──────── MATERIAL FOR THE TASK ────────

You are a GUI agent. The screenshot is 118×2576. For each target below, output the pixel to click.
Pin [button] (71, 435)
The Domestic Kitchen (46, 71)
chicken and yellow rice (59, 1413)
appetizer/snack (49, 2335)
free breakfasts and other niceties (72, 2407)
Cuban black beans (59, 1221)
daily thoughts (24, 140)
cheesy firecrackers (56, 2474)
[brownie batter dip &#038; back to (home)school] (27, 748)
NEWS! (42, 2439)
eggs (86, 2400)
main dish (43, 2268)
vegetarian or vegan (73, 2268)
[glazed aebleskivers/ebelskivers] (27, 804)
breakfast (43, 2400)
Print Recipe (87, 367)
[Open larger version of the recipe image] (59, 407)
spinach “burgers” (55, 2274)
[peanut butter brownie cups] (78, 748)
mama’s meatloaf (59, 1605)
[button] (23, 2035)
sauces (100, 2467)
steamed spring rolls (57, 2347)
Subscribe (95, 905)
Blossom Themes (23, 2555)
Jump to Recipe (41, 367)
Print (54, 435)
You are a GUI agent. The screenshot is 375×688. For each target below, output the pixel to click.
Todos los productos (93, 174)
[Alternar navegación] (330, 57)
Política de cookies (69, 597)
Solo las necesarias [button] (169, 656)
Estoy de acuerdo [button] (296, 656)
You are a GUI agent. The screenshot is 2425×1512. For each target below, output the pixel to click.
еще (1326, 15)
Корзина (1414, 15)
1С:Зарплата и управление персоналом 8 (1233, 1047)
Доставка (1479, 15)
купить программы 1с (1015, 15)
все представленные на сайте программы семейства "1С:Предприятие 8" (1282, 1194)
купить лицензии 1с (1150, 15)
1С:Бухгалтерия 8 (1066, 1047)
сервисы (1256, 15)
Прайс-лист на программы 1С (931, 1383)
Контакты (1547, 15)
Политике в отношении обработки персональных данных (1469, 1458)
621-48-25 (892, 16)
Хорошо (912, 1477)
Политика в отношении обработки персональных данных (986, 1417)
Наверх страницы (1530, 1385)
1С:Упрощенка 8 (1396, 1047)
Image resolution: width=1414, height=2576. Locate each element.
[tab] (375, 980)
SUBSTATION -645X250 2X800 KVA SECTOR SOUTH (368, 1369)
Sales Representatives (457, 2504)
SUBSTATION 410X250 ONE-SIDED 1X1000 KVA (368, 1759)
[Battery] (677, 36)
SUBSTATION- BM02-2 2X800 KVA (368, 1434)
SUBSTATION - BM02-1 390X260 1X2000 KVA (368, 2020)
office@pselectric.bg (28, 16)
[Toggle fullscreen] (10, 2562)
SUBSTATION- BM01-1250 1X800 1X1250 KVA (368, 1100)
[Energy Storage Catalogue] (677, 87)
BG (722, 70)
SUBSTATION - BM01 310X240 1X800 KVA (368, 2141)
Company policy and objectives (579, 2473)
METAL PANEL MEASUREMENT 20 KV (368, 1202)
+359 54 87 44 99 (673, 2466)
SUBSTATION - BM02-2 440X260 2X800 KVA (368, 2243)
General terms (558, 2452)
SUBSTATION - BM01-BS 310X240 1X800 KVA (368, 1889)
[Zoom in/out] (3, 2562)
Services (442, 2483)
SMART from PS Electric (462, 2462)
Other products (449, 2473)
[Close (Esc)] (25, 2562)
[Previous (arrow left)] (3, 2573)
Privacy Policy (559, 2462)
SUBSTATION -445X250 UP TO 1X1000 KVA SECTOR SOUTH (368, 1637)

────────

• [TASK INSTRUCTIONS]: Copy each line of the entries exactly.

• [OUTPUT FOR THIS TASK]:
You are a GUI agent. The screenshot is 118×2576. For each target below, output the pixel to click.
Pin [button] (71, 435)
The Domestic Kitchen (46, 71)
chicken and yellow rice (59, 1413)
appetizer/snack (49, 2335)
free breakfasts and other niceties (72, 2407)
Cuban black beans (59, 1221)
daily thoughts (24, 140)
cheesy firecrackers (56, 2474)
[brownie batter dip &#038; back to (home)school] (27, 748)
NEWS! (42, 2439)
eggs (86, 2400)
main dish (43, 2268)
vegetarian or vegan (73, 2268)
[glazed aebleskivers/ebelskivers] (27, 804)
breakfast (43, 2400)
Print Recipe (87, 367)
[Open larger version of the recipe image] (59, 407)
spinach “burgers” (55, 2274)
[peanut butter brownie cups] (78, 748)
mama’s meatloaf (59, 1605)
[button] (23, 2035)
sauces (100, 2467)
steamed spring rolls (57, 2347)
Subscribe (95, 905)
Blossom Themes (23, 2555)
Jump to Recipe (41, 367)
Print (54, 435)
You are a GUI agent. The screenshot is 375×688. For each target below, output the pixel to click.
Todos los productos (93, 174)
[Alternar navegación] (330, 57)
Política de cookies (69, 597)
Solo las necesarias [button] (169, 656)
Estoy de acuerdo [button] (296, 656)
You are a GUI agent. The screenshot is 2425×1512. For each target below, output the pixel to click.
еще (1326, 15)
Корзина (1414, 15)
1С:Зарплата и управление персоналом 8 (1233, 1047)
Доставка (1479, 15)
купить программы 1с (1015, 15)
все представленные на сайте программы семейства "1С:Предприятие 8" (1282, 1194)
купить лицензии 1с (1150, 15)
1С:Бухгалтерия 8 (1066, 1047)
сервисы (1256, 15)
Прайс-лист на программы 1С (931, 1383)
Контакты (1547, 15)
Политике в отношении обработки персональных данных (1469, 1458)
621-48-25 (892, 16)
Хорошо (912, 1477)
Политика в отношении обработки персональных данных (986, 1417)
Наверх страницы (1530, 1385)
1С:Упрощенка 8 (1396, 1047)
Image resolution: width=1414, height=2576. Locate each element.
[tab] (375, 980)
SUBSTATION -645X250 2X800 KVA SECTOR SOUTH (368, 1369)
Sales Representatives (457, 2504)
SUBSTATION 410X250 ONE-SIDED 1X1000 KVA (368, 1759)
[Battery] (677, 36)
SUBSTATION- BM02-2 2X800 KVA (368, 1434)
SUBSTATION - BM02-1 390X260 1X2000 KVA (368, 2020)
office@pselectric.bg (28, 16)
[Toggle fullscreen] (10, 2562)
SUBSTATION- BM01-1250 1X800 1X1250 KVA (368, 1100)
[Energy Storage Catalogue] (677, 87)
BG (722, 70)
SUBSTATION - BM01 310X240 1X800 KVA (368, 2141)
Company policy and objectives (579, 2473)
METAL PANEL MEASUREMENT 20 KV (368, 1202)
+359 54 87 44 99 (673, 2466)
SUBSTATION - BM02-2 440X260 2X800 KVA (368, 2243)
General terms (558, 2452)
SUBSTATION - BM01-BS 310X240 1X800 KVA (368, 1889)
[Zoom in/out] (3, 2562)
Services (442, 2483)
SMART from PS Electric (462, 2462)
Other products (449, 2473)
[Close (Esc)] (25, 2562)
[Previous (arrow left)] (3, 2573)
Privacy Policy (559, 2462)
SUBSTATION -445X250 UP TO 1X1000 KVA SECTOR SOUTH (368, 1637)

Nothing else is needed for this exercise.